If you are an American with a young daughter, she will grow up in a world without the right to choose when and where she gives birth, and in which nothing restrains a state from declaring her womb its property, with all the invasive authorities that implies.
That is the significance of the draft Supreme Court opinion leaked to Politico, which shows that the right-wing majority on the Court intends to discard Roe v. Wade and Planned Parenthood v. Casey, landmark precedents guaranteeing the constitutional right to abortion. . . . The draft likely reflects the direction of the final decision, even if the scope of that decision changes.
The draft, written by Justice Samuel Alito, is sweeping and radical. There is no need to dwell too long on its legal logic; there are no magic words that the authors of prior opinions might have used in their own decisions that could have preserved the right to an abortion in the face of a decisive right-wing majority on the Court. The opinion itself reads like a fancy press release from a particularly loyal member of the GOP Senate caucus. Alito’s writing reflects the current tone of right-wing discourse: grandiose and contemptuous, disingenuous and self-contradictory, with the necessary undertone of self-pity as justification.
Alito claims to be sweeping away one of the great unjust Supreme Court precedents, such as Dred Scott v. Sanford, which held that Black people had no rights white men were bound to respect, or Plessy v. Ferguson, which upheld racial segregation. But in truth, Alito is employing the logic of Plessy, allowing the states to violate the individual rights of their residents in any way their legislatures deem “reasonable,” as the opinion in Plessy put it.

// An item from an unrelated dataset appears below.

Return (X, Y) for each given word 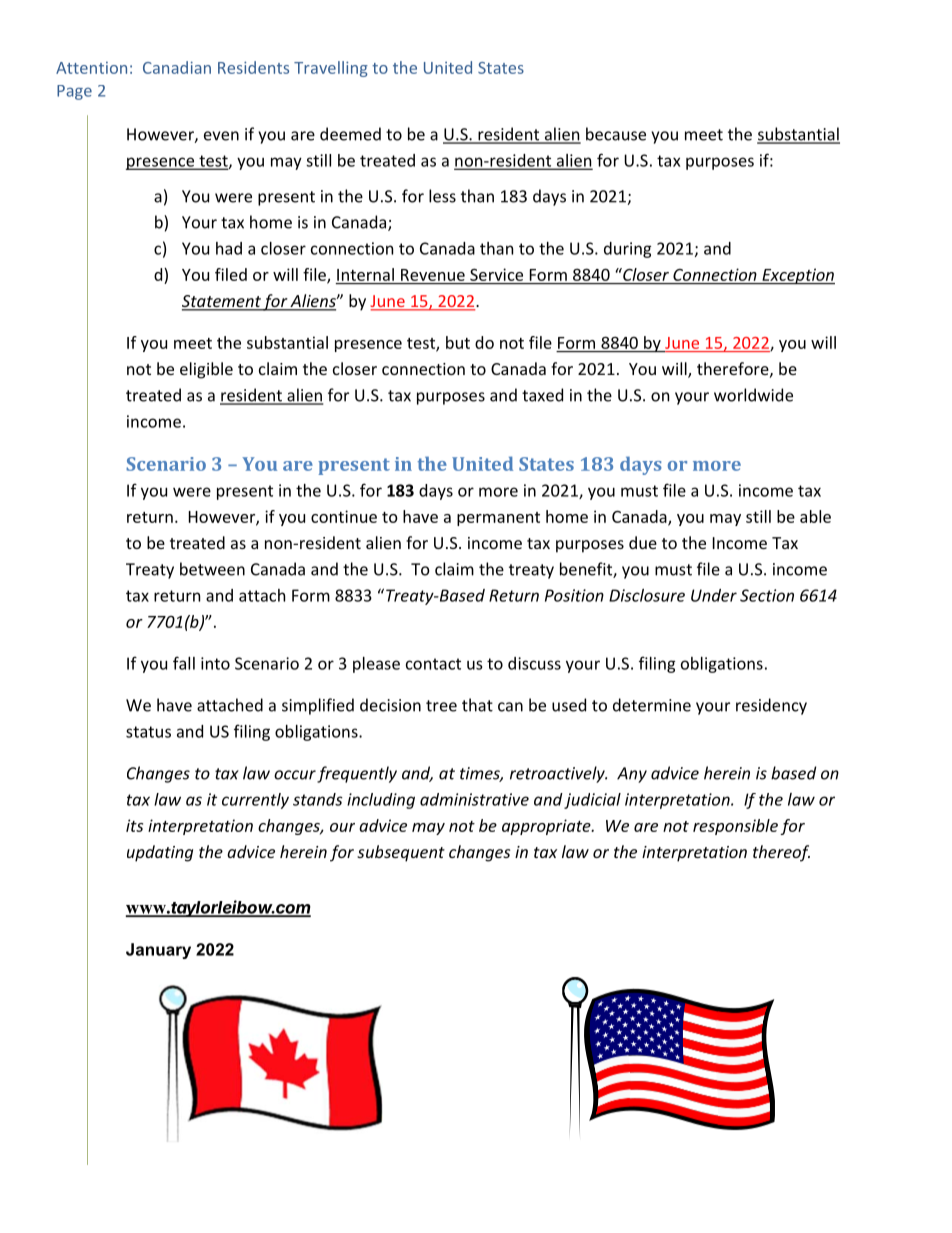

In Plessy, Justice Henry Billings Brown held that Louisiana’s segregation law, as far as the Fourteenth Amendment was concerned, “reduces itself to the question whether the statute of Louisiana is a reasonable regulation, and, with respect to this, there must necessarily be a large discretion on the part of the legislature.” Alito has now applied this same logic to abortion—but not just abortion—arguing that in the future, courts should defer to state legislatures “even when the laws at issue concern matters of great social significance and moral substance.”
Aderson Francois, a law professor at Georgetown University, told me. “This draft does the same thing: It envisions a notion of federalism so weak, so toothless, so bereft of substance that the federal government has no legitimate role in protecting women from states imposing forced births upon them.”
The implications of this ruling are therefore tremendous. Notwithstanding the reality that being a woman does not mean being pro-abortion-rights, all over the world the right to decide when and whether to give birth is tied to the political, social, and economic rights of women as individuals. That right is likely to be severely curtailed or to vanish entirely in at least 26 states if this decision takes effect.
If the draft becomes the Court’s decision, however, it would have implications for more than just abortion. In the U.S., the rights of many marginalized groups are tied to the legal precedents established in the fight for abortion rights. This opinion, if adopted, provides a path to nullifying those rights one by one.
“The majority can believe that it’s only eviscerating a right to abortion in this draft,” Stephen Vladeck, a law professor at the University of Texas at Austin, told me, “but the means by which it does so would open the door to similar attacks on other unenumerated rights, both directly, by attacking the underpinnings of those doctrines, and indirectly, by setting a precedent for such an attack.”
Aside from rights specifically mentioned in the text of the Constitution, Alito argues, only those rights “deeply rooted in the nation’s history in tradition” deserve its protections. This is as arbitrary as it is lawless. Alito is saying there is no freedom from state coercion that conservatives cannot strip away if conservatives find that freedom personally distasteful. The rights of heterosexual married couples to obtain contraception, or of LGBTQ people to be free from discrimination, are obvious targets. But other rights that Americans now take for granted could easily be excluded by this capricious reasoning.
“In a series of cases beginning in the early 1920s, the Court carved out a protected space for family, marriage, and children that the government is constrained from regulating,” Kimberly Wehle wrote last December. “A rollback of Roe could split this sphere open if the conservative theory that implied rights are constitutionally invalid takes hold, and states begin passing draconian laws that creep into other areas of intimate personal life.”
[Y]ou can see the outlines of this new legal regime: On the grounds that it constitutes a form of religious discrimination, conservatives will be able to claim an exemption from any generally applicable rule they do not wish to follow, while imposing their own religious and ideological views on those who do not share them. Although the right-wing justices present this rule in the language of constitutionalism, they are simply imposing their ideological and cultural preferences on the rest of the country.
American life will now be guided by the arbitrary vicissitudes of conservative cultural identity, gleaned from Fox News, and by the justices’ inclination to shape their own views to conform to that identity. Aided by voting restrictions and partisan gerrymandering, the conservative movement will argue that its most coercive mandates have popular legitimacy, no matter how much of the country opposes them.
Be very, very afraid if you are gay, a member of a racial minority or do not adhere to Christofascist dogma.
1 comment:
In a republic, one function of the courts is to protect the minority from the tyranny of the majority. It is definitely not to impose the will of a minority on the majority. The majority of Americans are pro-choice.